Good morning, welcome to the Claritev Corporation annual meeting of stockholders. I would now like to introduce our Chair and Chief Executive Officer, Travis Dalton.
Welcome to the 2026 annual meeting of stockholders of Claritev Corporation. We appreciate you joining us today. I'm Travis Dalton, chief executive officer, president, and chair of the board. We are pleased to conduct our annual meeting virtually again this year to enable participation by a broader number of stockholders. I would now like to introduce the other directors of Claritev joining us today. Allen Thorpe, our independent lead director and chair of the Nominating and Corporate Governance Committee. Anthony Colaluca Jr., chair of the Audit Committee. Richard Clarke, chair of the Risk Committee. Julie Klapstein, chair of the Compensation Committee. Directors Martin Harris, Jason Kap, Michael Klein, John Prince, and Dale White. Also with us today is Amir Collins from PricewaterhouseCoopers, our independent auditors. Ms. Collis is available to respond to appropriate questions during the general question and answer period.
Kent Bartholomew, corporate secretary of the company, is present as well and will act as secretary at today's meeting. A few housekeeping items before we begin the meeting. Today's meeting will be recorded and available for replay on our investor relations website at www.Claritev.com. The rules of this meeting can be found on the right side of the virtual meeting page for those who have logged in as stockholders and on the left side for guests. Stockholders who have logged in with their 16-digit control number may submit questions at any time during this meeting through the question box on the screen. During the annual meeting, questions from stockholders should pertain to the proposals being considered at that particular time. The 2026 annual meeting of stockholders is now called to order. Lou Larson has been appointed to act as Inspector of Election for the meeting.
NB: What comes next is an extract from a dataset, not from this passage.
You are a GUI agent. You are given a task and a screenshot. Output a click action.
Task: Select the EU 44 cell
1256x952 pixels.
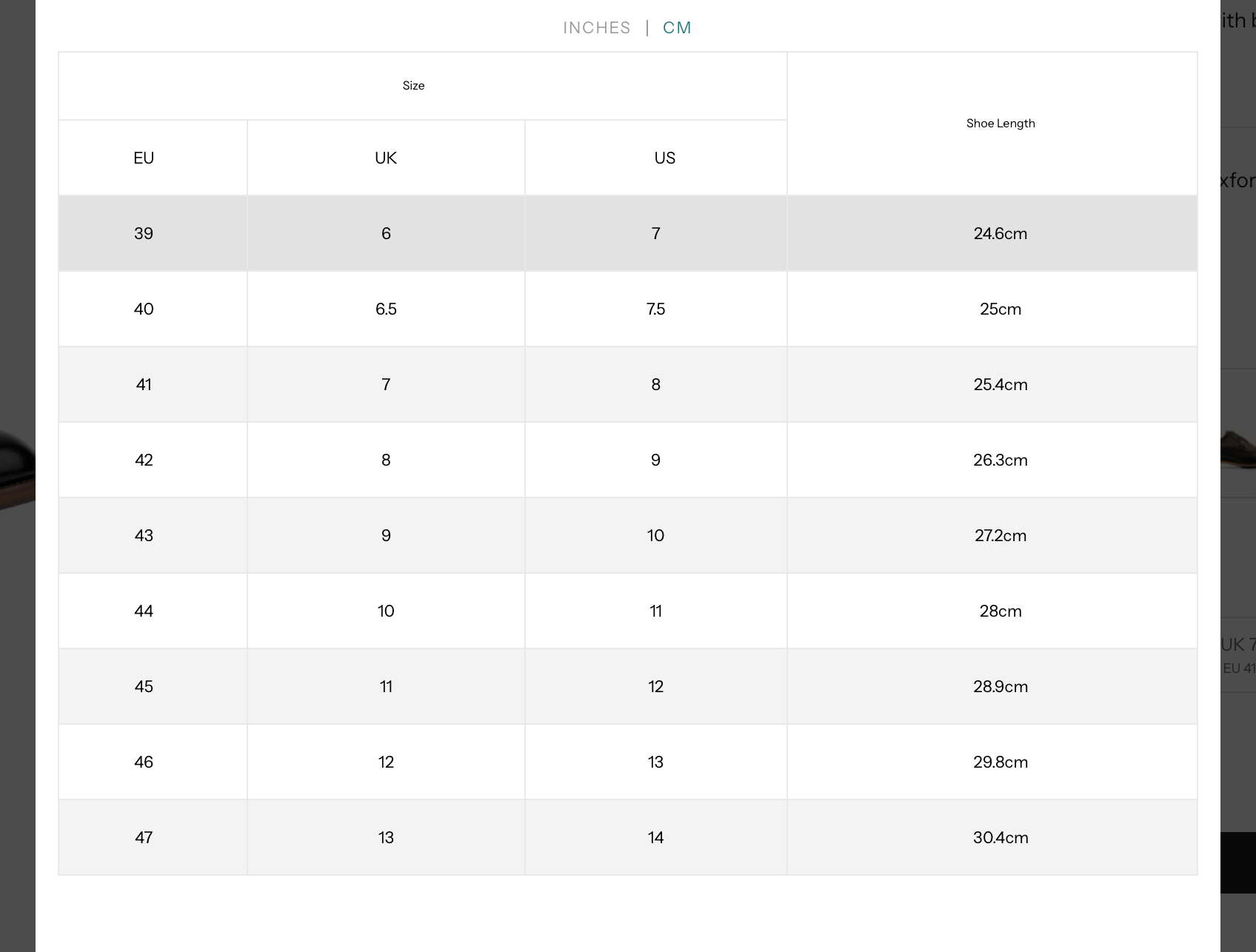click(x=144, y=611)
He has executed the oath of inspector of election and has presented such oath to the secretary. An affidavit of distribution executed by a representative of Broadridge has been delivered to the company stating that he/she caused the notice of availability of proxy materials to be mailed beginning on March 20th, 2026. A list of the stockholders of record of the company as of the close of business on March 6th, 2026, has been on file at the principal office of the company for at least 10 days. During this meeting, stockholders that have logged in with their 16-digit control number may view the list by clicking on the Stockholder List link on the bottom of your screen. Since notice of this annual meeting has been properly sent and I have been informed a quorum is present, I declare this meeting fully convened.
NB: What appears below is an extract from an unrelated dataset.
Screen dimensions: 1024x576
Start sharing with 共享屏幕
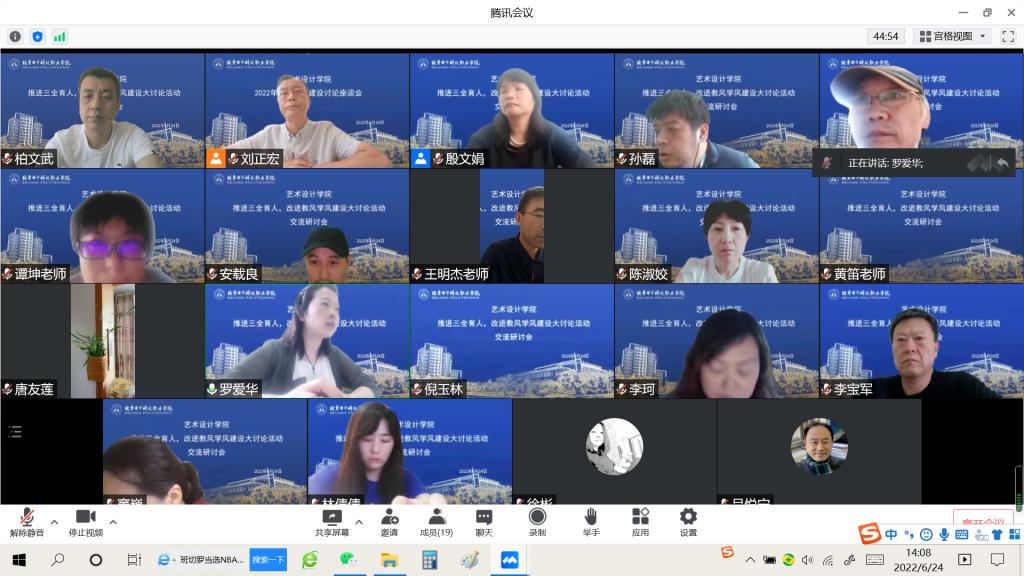click(x=331, y=522)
We will now proceed with the business of the meeting. It is 9:03 A.M. on April 29th, 2026, and the polls for the four proposals are now open. All Claritev stockholders entitled to vote at this meeting have the ability to do so online through the closing of the polls. Any stockholders who have not yet voted or wish to change their votes may do so by logging in with their 16-digit control number and clicking on the Vote Here button at the lower center of your screen. Let me remind you that if you have already sent us your proxy and you do not wish to change your vote, you do not need to vote again today. As the votes are being completed, let me review the four items of business for consideration at this meeting.
First, to elect the four class three nominees named in the proxy statement to our board of directors to serve until the annual meeting of stockholders in 2029 or until their respective successors are duly elected and qualified in accordance with the company's bylaws. Anthony Colaluca Jr., Michael Klein, Allen Thorpe, and Dale White have each been nominated to continue to serve as class three directors of the company. No other nominations were received prior to the deadline established in the company's bylaws. No additional nominations may be made at this meeting, and I declare the nominations to be closed. Second, stockholders have been asked to vote to ratify PricewaterhouseCoopers LLP as our independent registered public accounting firm for fiscal year 2026. Third, stockholders have been asked to provide an advisory vote to approve the compensation of our named executive officers, also known as say-on-pay vote.
Fourth and lastly, stockholders have been asked to vote to approve the amendment to the Claritev Corporation 2020 Omnibus Incentive Plan. No other matters have been brought before the meeting in accordance with the company's bylaws. Are there any questions regarding the proposals before the meeting?
No, there is not.
The polls are about to close, so if you have not yet voted, please do so. Since everyone has had the opportunity to vote, it is now 9:05 A.M., and the polls are closed. The inspector of election has delivered his preliminary report, and I am pleased to share with you that each of the four nominees for class three director have been elected, and the proposal to ratify PwC as our independent registered public accounting firm, the say-on-pay proposal, and the proposal to amend Claritev Corporation 2020 omnibus incentive plan have all been approved. We will file the final report of the inspector of election with the records of this meeting. We expect to report the results of the voting on a Form 8-K to be filed with the SEC within four business days of this meeting.
As that concludes the business of the meeting, we will officially adjourn the meeting. On behalf of the company and the board of directors, I want to thank all of our stockholders for joining us today and for your continued support of the company. Doug Garis, our Chief Financial Officer, and I look forward to sharing information with you when we hold our next earnings call on Thursday, May 7, 2026. Thank you.
Thank you. The annual general meeting for Claritev Corporation has now come to an end. Thank you for attending. You may now leave the virtual meeting.